Judge clears way for DEP to set state water standards
A federal judge has ruled that the U.S. Environmental Protection Agency can lift remaining federal hurdles to allow the Florida Department of Environmental Protection to set new water standards within the state.
U.S. District Judge Robert Hinkle on Tuesday supported the EPA’s modifications to a 2009 consent decree that had required the EPA to adopt numeric nutrient criteria for Florida’s waters unless the state did so first.
Environmental groups, including the Florida Wildlife Federation, the Sierra Club, the Conservancy of Southwest Florida, the Environmental Confederation of Southwest Florida and the St.
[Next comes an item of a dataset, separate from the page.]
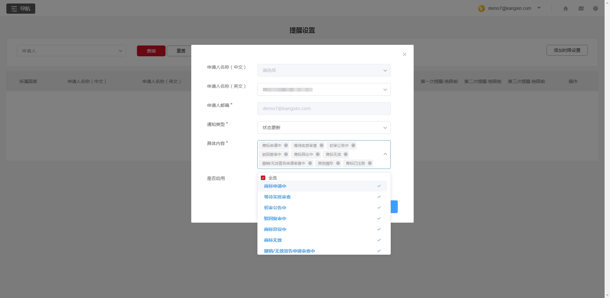
Task: Remove the 商标申请中 tag
Action: [286, 145]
Johns Riverkeeper, opposed the modification and had sought to have the decree enforced.
The groups were party to the consent decree. Agriculture Commissioner Adam Putnam said in a prepared statement that the ruling backed “Florida’s proven ability to manage its own water resource protection and restoration programs.”
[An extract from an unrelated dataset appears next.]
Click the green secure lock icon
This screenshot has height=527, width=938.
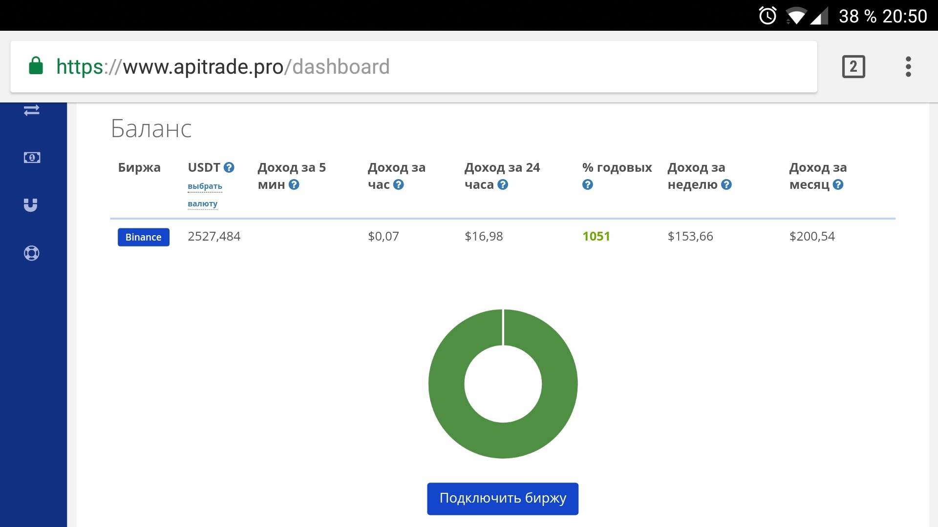36,66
The EPA and DEP reached agreements in November 2012 and March 2013 allowing the state agency to establish the new numeric nutrient criteria for 98.9 percent of the bodies of water in Florida.
In September, the Environmental Protection Agency gave the state approval to include the estuaries across the Panhandle, Big Bend and Springs Coast to the list of previously permitted bodies for the state to set its own nutrient standards.
The Legislature approved a measure (HB 1808) — signed into law by Gov. Rick Scott on May 30 — that allows the state to set the new nitrogen and phosphorus levels.
The bill was a priority of the Florida Chamber of Commerce and Associated Industries of Florida and a requirement of the EPA and DEP agreements.